Being a responsible GROWN UP and paying the price for being a parent were both valid responses. The fact is that there is virtually no way you are going to be let off the hook for your financial responsibilities to your child unless your MOTHER is the one to initiate the action.

You can claim that she is ONLY interested in the money until the cows come home, but no one here or in a court of law is going to believe a word of it as long as the child is being properly cared for. The emotional costs of raising a child are FAR more then the financial costs will ever be.
 

tylersmom

Member
chesley5874 said:
I am caring for the first one. That is the only responsibility I have because that is all my mother wants from me. Did you not read the part where I said that my mother asked me not to give him up for adoption because she wanted to raise himas her own. To me raising him as her own means in all ways financially emotionally and all ways. There was a situation that happened about 13 years ago and my and I had two kids taken away from me and my daughter was one of them. The other child now lives with his fraternal grandmother in indiana. When I got pregnant with my third my mother wanted to raise him as her own. I had a fourth that I have raised since birth and recently I took back my daughter. My third child is the one who wants nothing to do with me. He is the one I am asking the question about. It is sad to say but, since I have not been around him much his whole life their really is no maternal bond with him, and he doen not have one with me.

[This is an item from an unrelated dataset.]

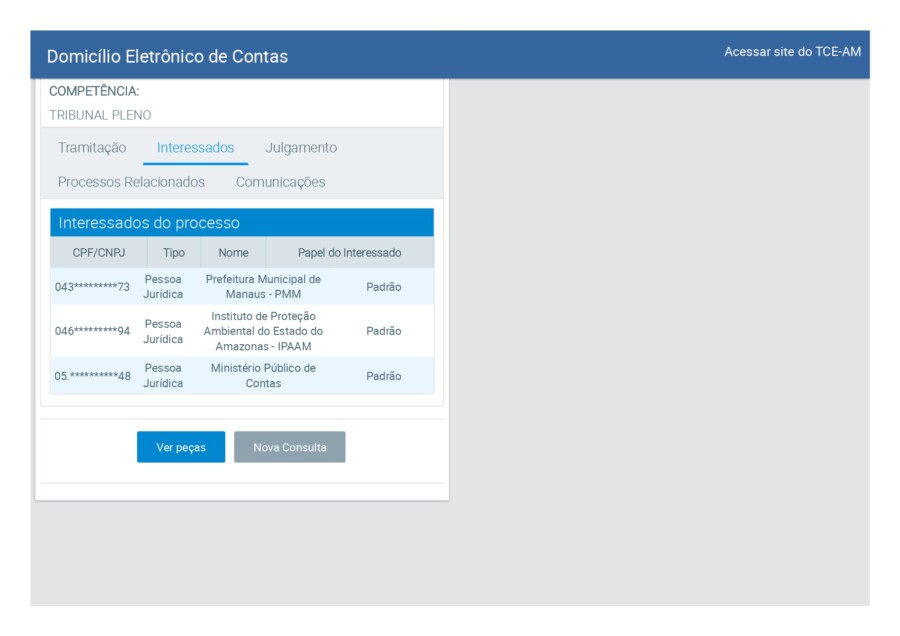Click the CPF/CNPJ column header
Viewport: 900px width, 636px height.
click(x=98, y=253)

Let me ask you a question: Why do you keep having kids when you can't care of them?
 

72264kids

Member
lealea1005 said:
nope.....ya won't see me......i have no plans of visiting your planet....

but i do hope you get the help you need for your anger management
It's not anger management, trolls like you have control issues. You are the one who belongs on a leash. :D :D :D :D
 

72264kids

Member
ceara19 said:
If you can't afford to have your Haldol refilled, I'll be happy to start a collection. I'm sure we could all come up with more then enough money to keep you knee deep in the psychotropic drugs you so obviously need.
Go to the corner and see SHAY THE PRARIE DOG to get your fill of SPEED or EX. You probably haven't even reached the age of emancipation and you are popping out wanes? You are in a position to talk! :rolleyes: :rolleyes:
 

Silverplum

Senior Member
chesley5874 said:
Are you guys having fun? I am raising the oldest of my kids and the youngest of my kids. My question was about relinquishing rights to the middle child who does not want anything to do with me or his brother and sister. It is not so I do not have to pay child support. It is because he wants nothing to do with me, and I have absolutley no say in what happens to him. He does not want to live with me or his father. If you know anything it is you can not force a child to move in with you because their would be major problems for either parent that he is forced to move in with. Say he is forced to move in with one of us their would always be the concern that he would run away. The enviroment that he lives in with his grandmother is not the best of late. I took my daughter away from her because of it, but, my daughter wanted to live with me and he does not. So does anybody have a real answer that does not include she went for support to force me to grow up, or that is the price for being a parent, because I am a parent to the children that want me to be and they live with me. I just needed to know about relinquishing my rights.
You can't just get rid of an irritating kid. Usually.

Is there a qualified person ready and willing to adopt him? What does his father say about this?